Kapolri Jenderal Listyo Sigit Prabowo memimpin kegiatan penanaman jagung serentak kuartal I tahun 2026. Kapolri menegaskan kegiatan ini merupakan amanah Presiden Prabowo Subianto dalam upaya mewujudkan cita-cita Indonesia mencapai swasembada pangan nasional.

Kegiatan ini dipusatkan di Sumatera Selatan (Sumsel) dan dihadiri jajaran polda se-Indonesia yang mengikuti secara Zoom Meeting. Turut hadir di lokasi, Kapolda Sumsel Irjen Sandi Nugroho dan sejumlah pejabat lainnya.

Dalam sambutannya, Kapolri Jenderal Listyo Sigit Prabowo menyampaikan bahwa dirinya telah melaporkan rencana kegiatan ini kepada Presiden Prabowo Subianto. Ia menegaskan bahwa program ini bukan sekadar seremoni, melainkan amanah besar dari Presiden Prabowo yang harus dijalankan oleh seluruh jajaran kepolisian.

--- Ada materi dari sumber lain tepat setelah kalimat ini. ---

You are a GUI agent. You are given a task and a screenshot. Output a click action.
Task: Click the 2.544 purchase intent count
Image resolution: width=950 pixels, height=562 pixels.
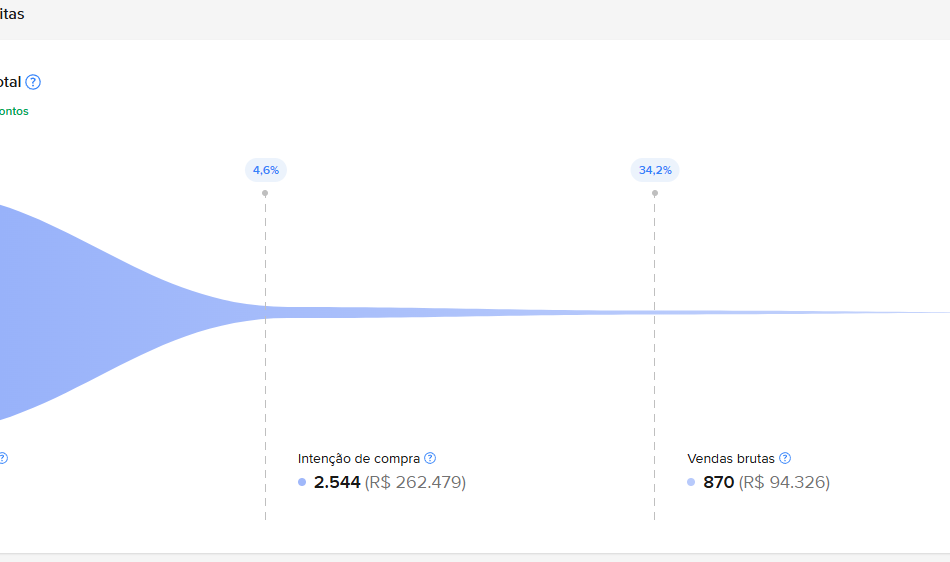[337, 483]
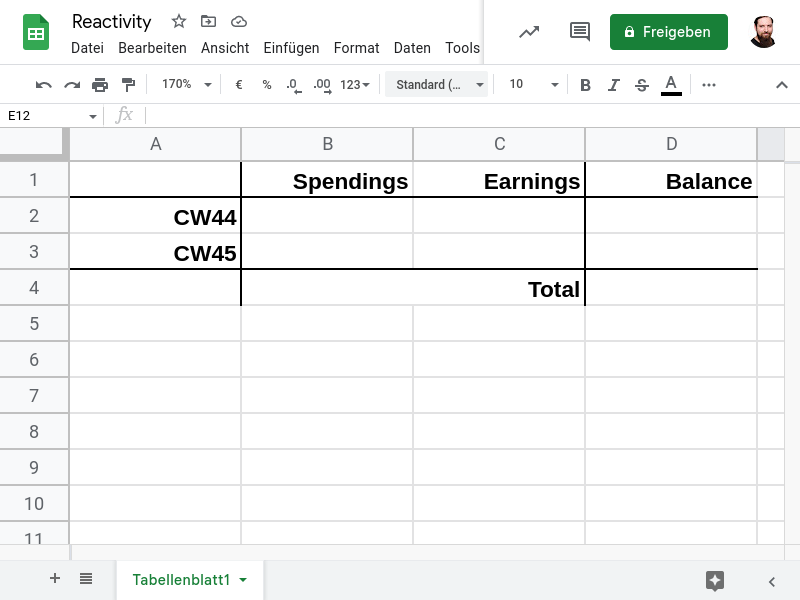The width and height of the screenshot is (800, 600).
Task: Toggle strikethrough formatting
Action: pyautogui.click(x=642, y=85)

"Beberapa hari yang lalu, saya melaporkan kepada Bapak Presiden tentang rencana acara ini. Saya menanyakan kepada beliau apakah untuk program ini masih lanjut, dan beliau perintahkan lanjutkan. Tentunya ini menjadi amanah beliau dan harus kita betul-betul laksanakan," ujar Kapolri, Sabtu (7/3/2026).

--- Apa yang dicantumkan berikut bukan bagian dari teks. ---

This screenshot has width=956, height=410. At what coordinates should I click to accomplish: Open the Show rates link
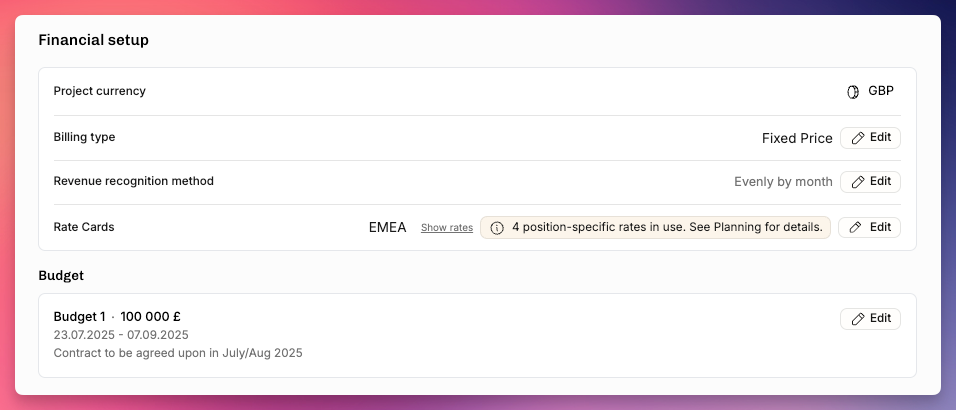(447, 228)
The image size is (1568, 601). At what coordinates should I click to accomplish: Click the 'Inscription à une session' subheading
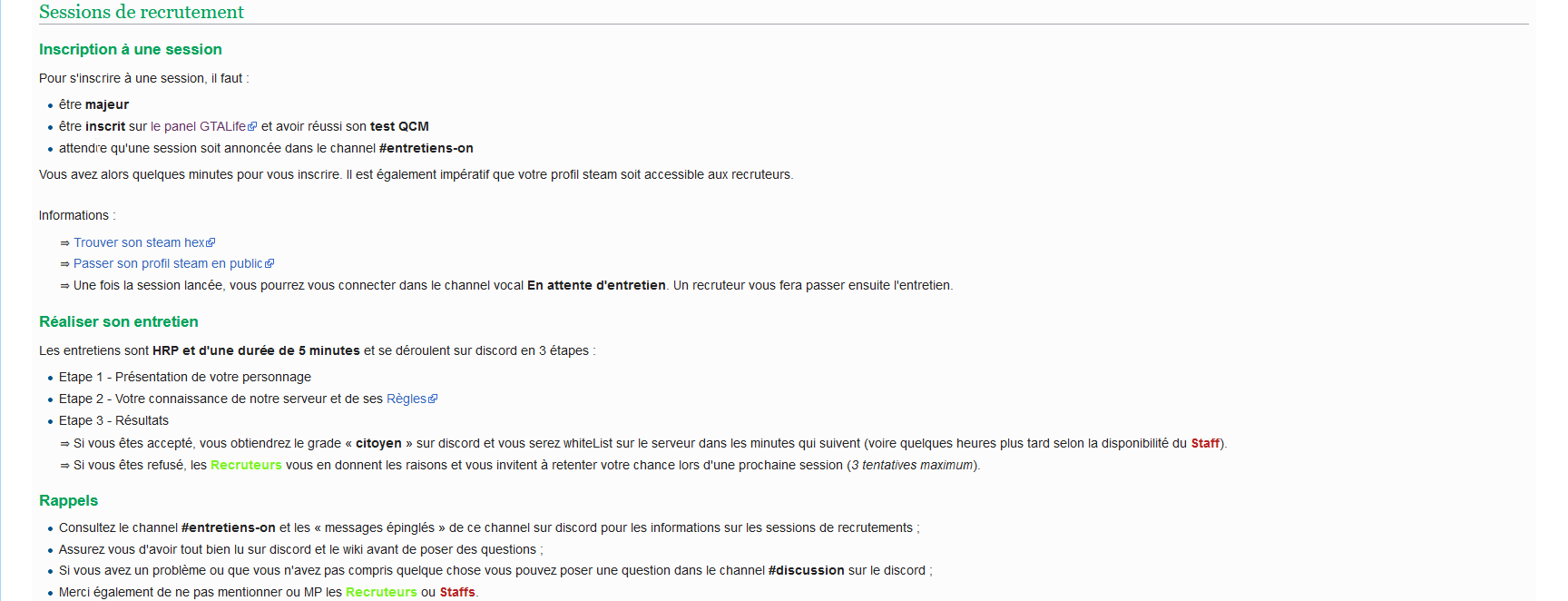(131, 49)
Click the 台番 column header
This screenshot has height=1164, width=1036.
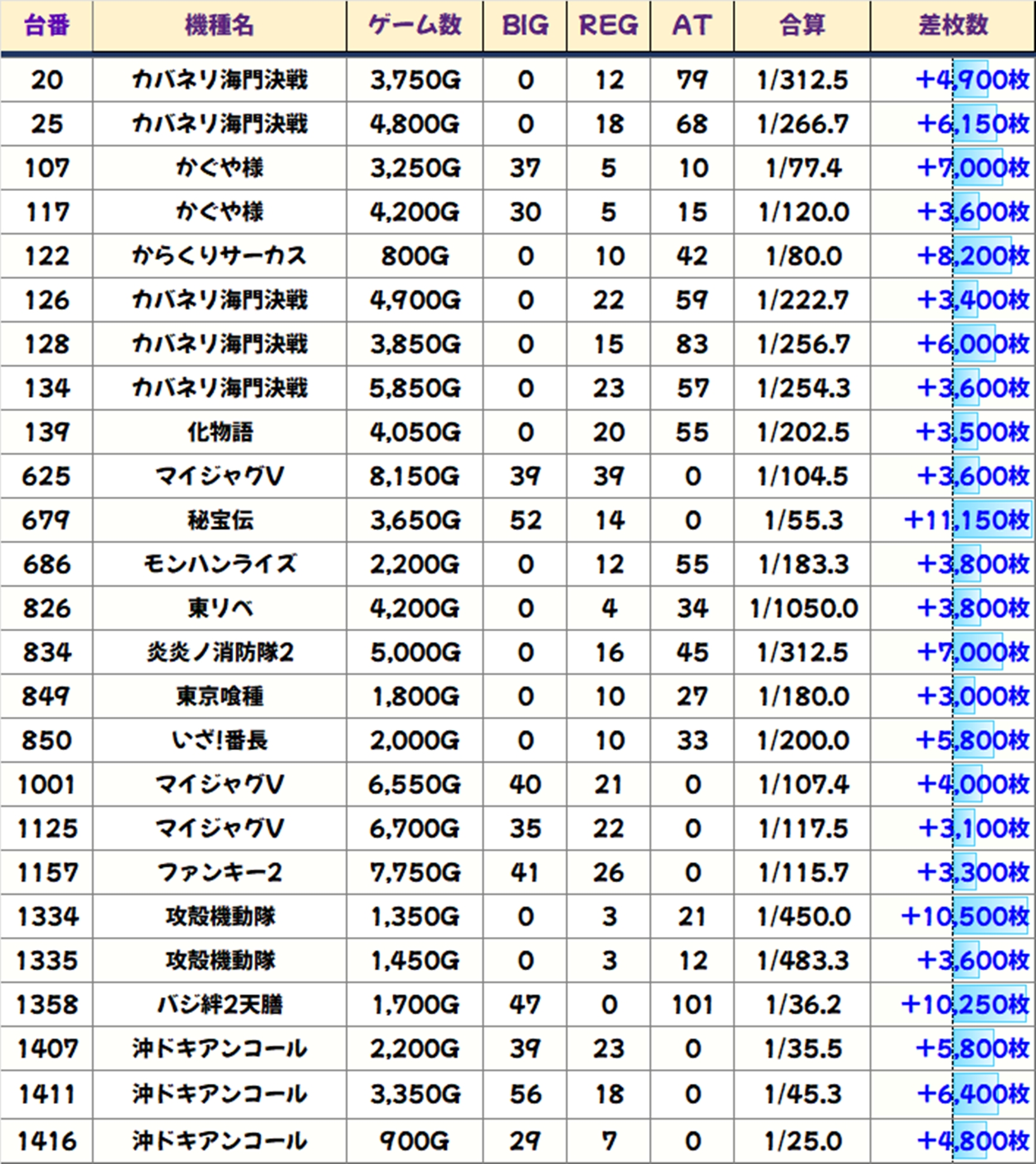pyautogui.click(x=46, y=26)
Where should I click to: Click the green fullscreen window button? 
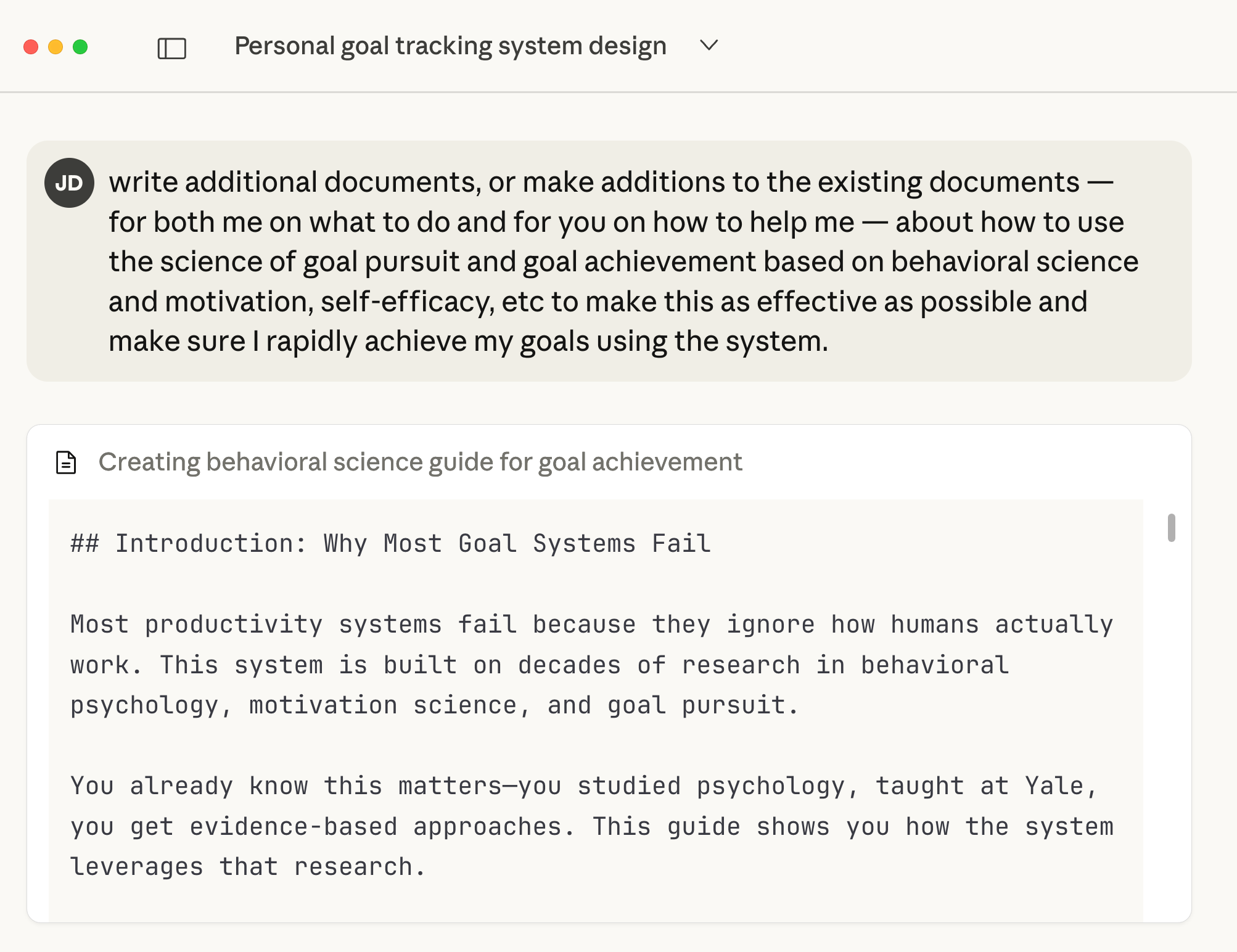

SCROLL TO CONTINUE WITH CONTENT

Jenderal Sigit menegaskan penanaman jagung serentak kuartal I tahun 2026 ini merupakan komitmen Polri dalam mewujudkan program swasembada pangan nasional. Selain mewujudkan ketahanan pangan, penanaman jagung ini sangat diperlukan mengingat kebutuhannya semakin meningkat dalam upaya mendukung program Makan Bergizi Gratis (MBG).

"Swasembada ketahanan pangan khususnya jagung yang kebutuhannya semakin besar karena juga ada program MBG, program BGN yang membutuhkan pakan ternak yang cukup. Sehingga mau tidak mau, selain untuk kebutuhan yang biasa kali ini ada juga kebutuhan ekstra," katanya.

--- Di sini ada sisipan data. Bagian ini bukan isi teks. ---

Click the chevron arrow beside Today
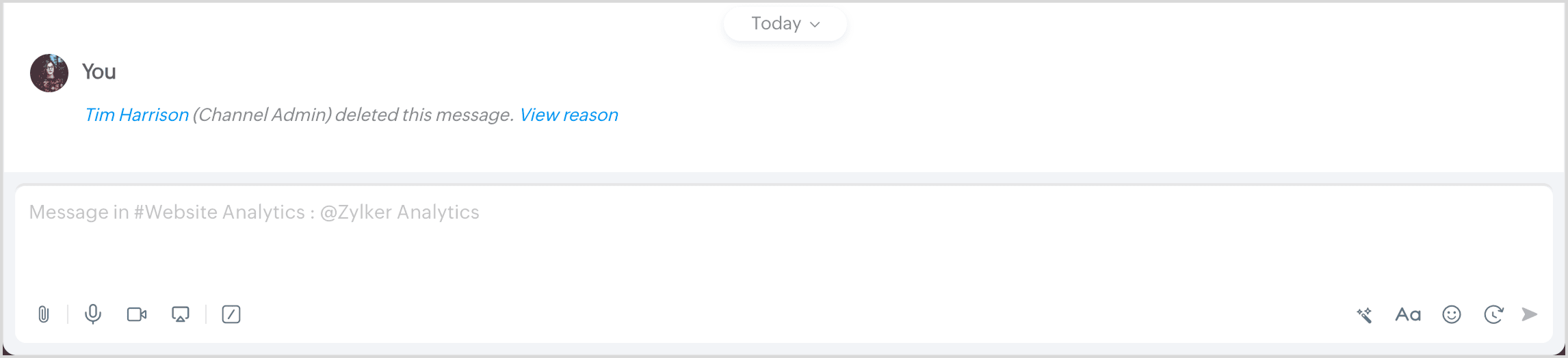Viewport: 1568px width, 358px height. pos(815,25)
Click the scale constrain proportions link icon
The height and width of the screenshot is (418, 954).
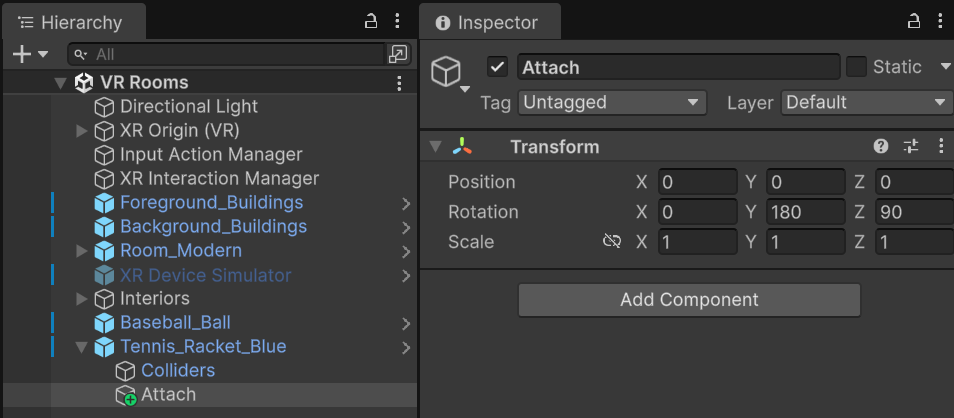[x=612, y=242]

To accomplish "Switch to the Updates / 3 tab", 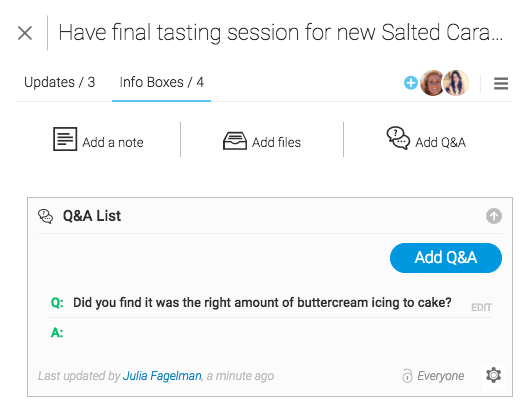I will click(60, 82).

Pada kesempatan itu, Kapolri menyampaikan terima kasih kepada seluruh polda jajaran serta kementerian/lembaga dan stakeholders lainnya yang berperan aktif dalam mewujudkan program swasembada pangan ini.

Menyinggung situasi politik global perang AS-Israel melawan Iran saat ini, Kapolri menyampaikan bahwa dunia dihadapkan dengan situasi yang penuh ketidakpastian. Hal ini juga berdampak terhadap kondisi perekonomian Indonesia.

"Kita ingat pidato Bapak Presiden beberapa waktu yang lalu, bahwa untuk bisa menghadapi situasi global yang tidak menentu maka kita harus bisa mandiri, kita harus bisa berdiri di kaki sendiri," ujarnya.

Oleh karena itu, kebijakan Prabowo dalam mendorong swasembada pangan dan energi dinilai merupakan langkah tepat untuk menghadapi potensi ancaman ke depan.

"Dan tentunya bagaimana ke depan kita betul-betul bisa mengelola seluruh sumber daya alam yang kita miliki untuk kemudian kita gunakan sebesar-besarnya untuk kemakmuran rakyat," pungkasnya.